Seventeen volunteers partook in this research after giving their informed consent. The results from two participants (two women) were excluded from further analyses because of low accuracy (56.1%, with the average accuracy of 82% and SD = 8.5 in both studies) or the low number of the recorded responses (2%) due to an equipment malfunction.

Experiment 1: Categorization of Gestures Primed by Pictures

Methods

All 15 healthy volunteers (eight women, mean age = 23.0; SD = 1.5) who contributed to this research had normal or corrected-to-normal visual acuity, and were native speakers of Polish. Although handedness was not measured with a questionnaire, before the study participants explicitly declared which hand they typically use in daily activities such as writing, throwing, and using a spoon. The vast majority of subjects (13) were right-handed. (The RT patterns of two left-handed individuals were indistinguishable from those of right-handers, most likely because similarly to the majority of left-handers they had praxis and language typically lateralized; see Kroliczak et al., 2011).

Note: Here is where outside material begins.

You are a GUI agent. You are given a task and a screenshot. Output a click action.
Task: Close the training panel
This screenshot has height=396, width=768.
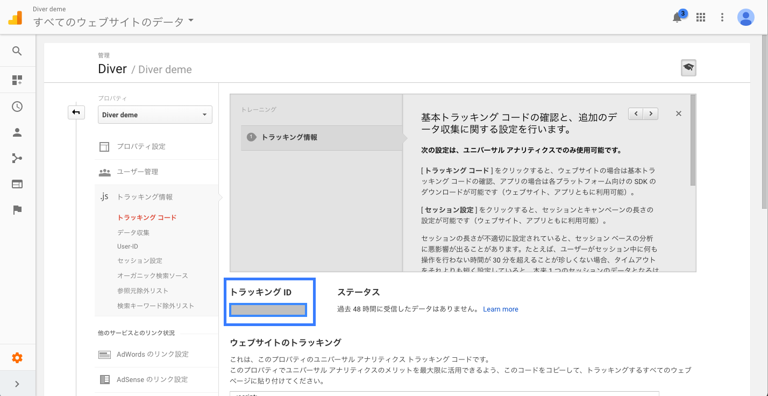tap(678, 114)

Before the experiment proper, subjects participated in a short pre-training phase composed of trials containing two movies from each of the to-be-tested category. Although the trial structure was the same, the videos used were recorded on a different occasion with a different background. It was during this introduction to the study that participants were asked for the first time to fixate the cross in the middle of the screen throughout the study. As confirmed by the experimenter, they were indeed able to maintain fixation when the priming pictures were shown, which is critical for this paradigm.

Participants were seated 57 cm in front of the computer monitor, which subtended the visual angle of 30 × 18.5°. Thirty six centrally presented short videos showing gestures performed by an actor were used as target stimuli. Only the right arm and hand, chest and the right upper leg were visible on the screen, whereas the face and most of the left side of the body remained outside of the frame. The recorded movements belonged to three categories: intransitive (“conversational”), transitive (simulated tool use) gestures, and meaningless hand movements, with 12 videos in each category. The list of all 24 meaningful gestures can be found in the Appendix. The movies were recorded with BENQ DC C1060 camera located 1.6 meters in front of the actor.

In Experiment 1, the to-be-categorized hand movements shown in the videos were primed by: (1) pictures of hands in postures that were most characteristic for intransitive gestures used in this study, (2) pictures of tools whose usage was pantomimed in the clips, or (3) by meaningless pictures (obtained with a polar-coordinate filter distorting the images from the intransitive and transitive categories to make them unrecognizable; e.g., in Photoshop: go to Filter, choose Distort, then Polar Coordinates, then Rectangular to Polar. For many objects the function had to be used at least twice to make them beyond recognition.). Due to differences in typical orientations of hand postures and objects, and/or sizes of objects, the pictures projected either 4 × 4 or 3 × 3.5° of visual angle (with the different sizes of priming stimuli distributed equally across the three categories of trials, and their center of gravity kept in the same spot). The stimuli were shown on a gray background (RGB 250/250/250), and were preceded by a fixation point, i.e., a black cross in the middle of the screen.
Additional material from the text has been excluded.